ABOUT CHESSKIDS ACADEMY

chessKIDS academy offers online interactive lessons, quizzes and games for kids, five chess computers for you to play, and a resource center for parents and teachers of kids who play, or would like to play, chess, including a scholastic chess download pack to enable any school to run a chess club.

At present there is no specific charge but we encourage users to make a donation. I have put a lot of time and effort into the site, and there are also costs associated with running it such as hosting and domain fees, so anything you contribute will help developing the site as well as promoting chess for kids.

The site is best viewed using IE6 or Firefox. Most of the site will also work under Netscape 6, but not everything works under Netscape 4. To make full use of the site you will also need JavaScript, Java and cookies enabled. You will also need the ChessBase Habsburg Diagram Font (permission to download granted by ChessBase gmbh) to use some of the material in the Scholastic Download Pack. We now have a complete three-year interactive chess schools which can be used in schools, ideally with the aid of an interactive whiteboard, or for parents and children to learn together at home.

We are also working on an extensive series of quizzes, drills and worksheets to complement the online lessons. Keep watching for the latest news.

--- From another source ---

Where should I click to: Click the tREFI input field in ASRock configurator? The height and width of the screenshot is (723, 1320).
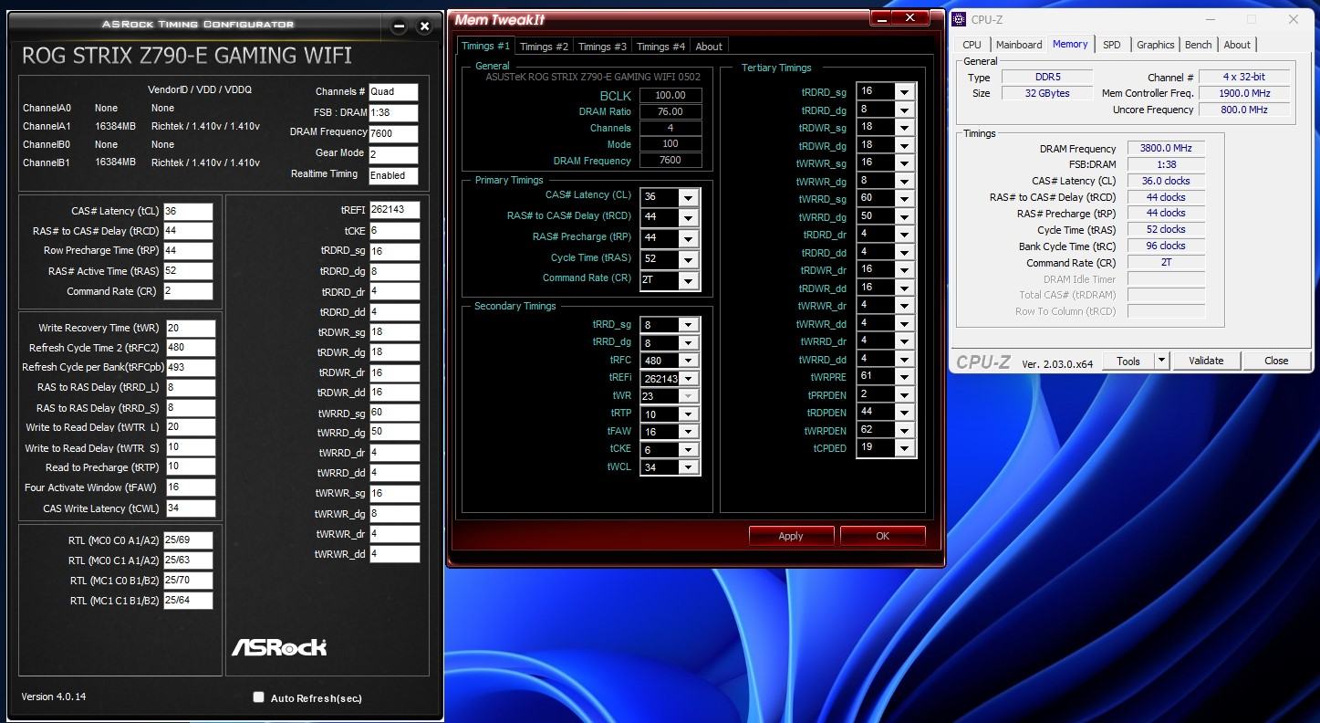(394, 210)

Our philosophy that chess is NOT a kids' game, but a game for adults which some children can excel at. We are unhappy about what currently happens in schools, where children are encouraged to learn the moves but are provided with no further instruction, and no indication that further instruction will be beneficial. While children who learn in such an environment will gain some short-term enjoyment and, perhaps, some limited educational benefit from the game, what they will NOT gain is a life-long interest.

The skills children need to go beyond playing at a low level are skills that children usually develop at about 11 or 12: complex logical thought and the ability to study on your own. If children can be encouraged to develop these skills using a game they enjoy playing then the potential benefit is enormous.

For more information on this subject click here.

Parents and teachers: we appreciate emails to let us know what you think about the site, but can't promise to reply to every message we receive.

We will always consider link exchanges with other non-profit sites involved with chess. As we currently have a commercial deal with a leading supplier of chess goods working in both the US and the UK we cannot at present consider other similar deals or links.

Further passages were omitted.